- TO DO:
From the line that has "You are a GUI" down to the last line of the data below, set down every line exactly, but none of the pictures.

- RECORD EXCERPTS:
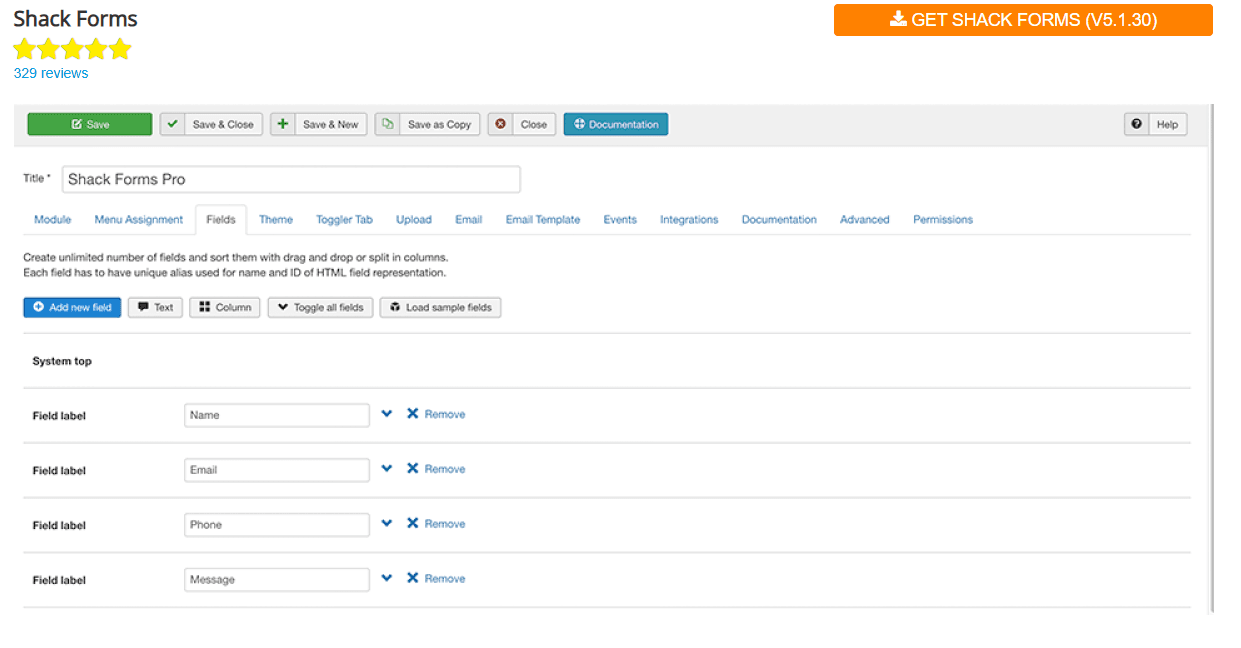
Task: Click the Save as Copy icon
Action: coord(387,124)
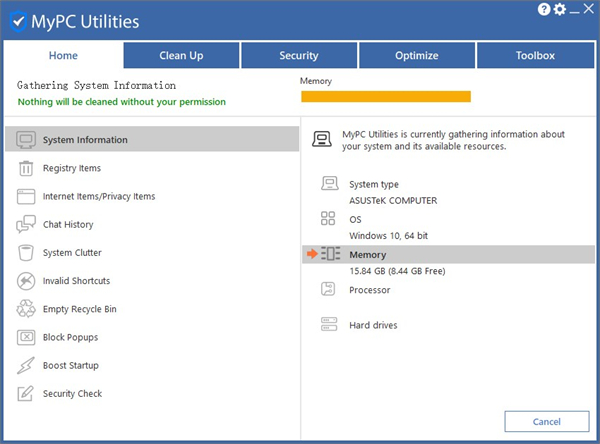Click the Chat History speech bubble icon
Screen dimensions: 600x444
(26, 225)
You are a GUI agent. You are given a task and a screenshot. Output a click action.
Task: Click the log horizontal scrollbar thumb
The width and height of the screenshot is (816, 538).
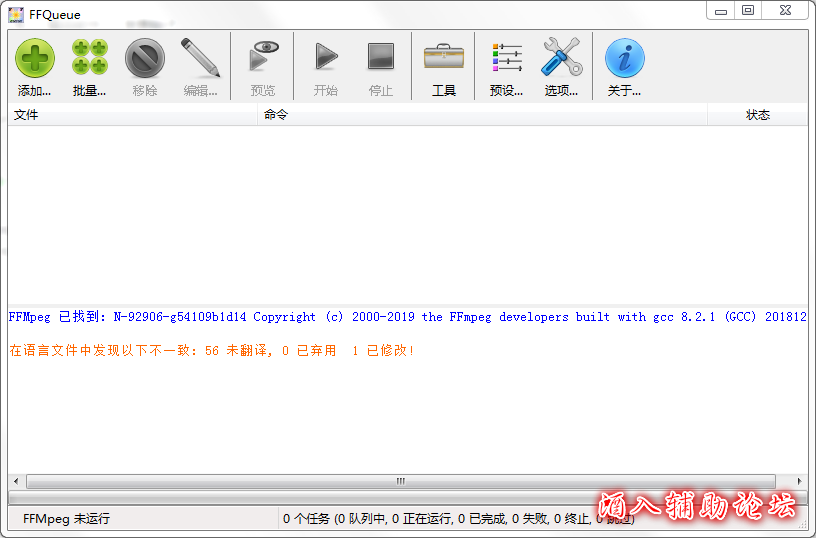(x=400, y=481)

- ANSWER:
You are a GUI agent. You are given a task and a screenshot. Output a click action.
Task: Click the log horizontal scrollbar thumb
The width and height of the screenshot is (816, 538).
(x=400, y=481)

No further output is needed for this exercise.